Fragmento seleccionado:
* * *

Rasgo característico en la historia de nuestra cultura, desde Sócrates, es la tentativa –alcanzada- de llevar a la belleza a la hegemonía sobre todos los demás valores de la vida, de forma que sea no sólo guía y juez de la estética, sino también guía y juez de la ética y de todas las aspiraciones sociales. Y aunque Nietzsche advirtió: “El juicio de la belleza es miope; sólo adivina las consecuencias próximas”, más ha pesado la milenaria tradición en la que los filósofos han promovido tozudamente a la belleza como el parámetro para reconocer la auténtica virtud; único camino a felicidad: paradigma del Bien Supremo al que aspira el deseo humano. Un análisis cuidadoso de esa ética, de los principios, de los valores, de la filosofía, sobre los que se encuentra estructurada nuestra cultura, evidencia que nuestra subjetividad se ha fundado sobre una lógica de desprecio del cuerpo, de ultraje del cuerpo, de sacrificio de la vida; en nombre de los ideales más preciados. Hecho que lleva a que en la vida psíquica no haya representación de lo bello sino como una satisfacción absoluta asociada al ultraje y aún a la renuncia al cuerpo, a la prescindencia de la vida. En esta perspectiva, hay una ideología de acuerdo con la cual la felicidad plena sólo se alcanzaría incluso si se tuviera que pagar el precio de la extinción de la propia vida. Por ejemplo, es común encontrar en la literatura la fantasía según la cual no habría cuadro más hermoso, para la escenificación de la realización del deseo humano, que aquel en el cual el sujeto se viera confrontado con la muerte.
Quien quiera, puede verificar la silenciosa repetición de esa lógica escenificada en las diversas manifestaciones de lo que, ampliamente, se ha dado en llamar “cultura”; en donde, en lo calificado como bello, se ligan y se funden lo sublime y lo intolerable. Lo que nos permite corroborar la idea de Burke, para quien la belleza conduce al sujeto por el campo de una violencia extrema en que se conjuga la belleza con el horror, hecho que profundiza aquella exclamación de Rilke, según la cual, “lo bello es lo terrible que aún podemos soportar.”

* * *

Entradas de datos:
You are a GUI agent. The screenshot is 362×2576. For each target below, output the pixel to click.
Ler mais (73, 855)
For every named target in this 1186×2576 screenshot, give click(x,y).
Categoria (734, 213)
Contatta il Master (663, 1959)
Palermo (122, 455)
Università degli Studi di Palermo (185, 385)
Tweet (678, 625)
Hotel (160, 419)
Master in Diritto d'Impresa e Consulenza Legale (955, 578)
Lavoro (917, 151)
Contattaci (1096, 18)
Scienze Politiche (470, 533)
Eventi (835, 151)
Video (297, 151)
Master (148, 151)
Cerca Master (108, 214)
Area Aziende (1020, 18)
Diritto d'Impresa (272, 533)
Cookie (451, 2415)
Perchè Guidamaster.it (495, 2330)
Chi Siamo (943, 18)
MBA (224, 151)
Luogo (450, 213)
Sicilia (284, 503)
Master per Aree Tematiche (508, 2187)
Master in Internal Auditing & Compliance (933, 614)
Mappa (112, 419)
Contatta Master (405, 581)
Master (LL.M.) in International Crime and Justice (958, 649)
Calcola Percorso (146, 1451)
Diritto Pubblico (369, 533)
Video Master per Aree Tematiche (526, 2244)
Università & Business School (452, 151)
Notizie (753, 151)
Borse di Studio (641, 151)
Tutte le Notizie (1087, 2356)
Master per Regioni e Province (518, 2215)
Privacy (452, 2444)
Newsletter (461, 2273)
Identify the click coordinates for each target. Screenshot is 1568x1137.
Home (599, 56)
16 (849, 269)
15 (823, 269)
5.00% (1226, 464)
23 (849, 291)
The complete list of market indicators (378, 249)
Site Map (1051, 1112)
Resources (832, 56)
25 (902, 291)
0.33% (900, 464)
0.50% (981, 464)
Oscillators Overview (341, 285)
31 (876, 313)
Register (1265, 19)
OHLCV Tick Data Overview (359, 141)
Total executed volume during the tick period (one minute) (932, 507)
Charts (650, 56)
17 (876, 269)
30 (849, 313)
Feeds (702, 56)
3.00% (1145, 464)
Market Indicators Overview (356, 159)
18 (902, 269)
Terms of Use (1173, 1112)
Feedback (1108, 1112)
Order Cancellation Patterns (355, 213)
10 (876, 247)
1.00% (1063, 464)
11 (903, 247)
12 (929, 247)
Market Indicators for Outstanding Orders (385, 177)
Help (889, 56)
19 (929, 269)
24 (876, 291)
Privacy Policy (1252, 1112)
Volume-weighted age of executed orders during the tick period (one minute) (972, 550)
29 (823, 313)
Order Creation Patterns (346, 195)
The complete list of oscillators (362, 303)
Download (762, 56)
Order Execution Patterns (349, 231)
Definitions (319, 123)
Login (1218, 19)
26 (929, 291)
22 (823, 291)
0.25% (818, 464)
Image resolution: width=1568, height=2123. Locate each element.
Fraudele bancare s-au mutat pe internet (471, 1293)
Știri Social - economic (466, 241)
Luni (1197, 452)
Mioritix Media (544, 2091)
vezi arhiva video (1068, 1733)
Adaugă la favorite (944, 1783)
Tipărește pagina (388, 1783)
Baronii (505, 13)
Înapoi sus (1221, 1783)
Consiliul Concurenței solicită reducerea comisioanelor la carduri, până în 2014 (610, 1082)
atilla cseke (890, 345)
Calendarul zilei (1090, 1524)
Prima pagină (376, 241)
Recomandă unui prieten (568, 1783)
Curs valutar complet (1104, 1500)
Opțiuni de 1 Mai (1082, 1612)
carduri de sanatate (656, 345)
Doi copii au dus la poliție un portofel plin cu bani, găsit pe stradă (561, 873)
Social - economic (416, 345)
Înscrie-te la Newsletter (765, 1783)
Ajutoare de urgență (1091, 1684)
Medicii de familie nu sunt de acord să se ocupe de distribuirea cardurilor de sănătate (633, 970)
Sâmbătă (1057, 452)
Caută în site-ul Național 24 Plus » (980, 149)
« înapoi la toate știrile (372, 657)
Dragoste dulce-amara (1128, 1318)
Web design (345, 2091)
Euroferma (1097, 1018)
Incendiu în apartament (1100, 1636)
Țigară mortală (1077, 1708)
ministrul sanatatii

* * *

Tarea asignada:
Determine si cada afirmación concuerda con el fragmento sobre la belleza en nuestra cultura. Responda sí o no y cite literalmente las palabras del fragmento que lo deciden.
1. Según el fragmento, Nietzsche advirtió que el juicio de la belleza es miope.
2. El fragmento sostiene que nuestra subjetividad se ha fundado sobre una lógica de aprecio del cuerpo.
3. El fragmento atribuye a Burke la frase según la cual lo bello es lo terrible que aún podemos soportar.

Resultado de la tarea:
1. Sí: "Y aunque Nietzsche advirtió: “El juicio de la belleza es miope; sólo adivina las consecuencias próximas”"
2. No: "nuestra subjetividad se ha fundado sobre una lógica de desprecio del cuerpo"
3. No: "aquella exclamación de Rilke, según la cual, “lo bello es lo terrible que aún podemos soportar.”"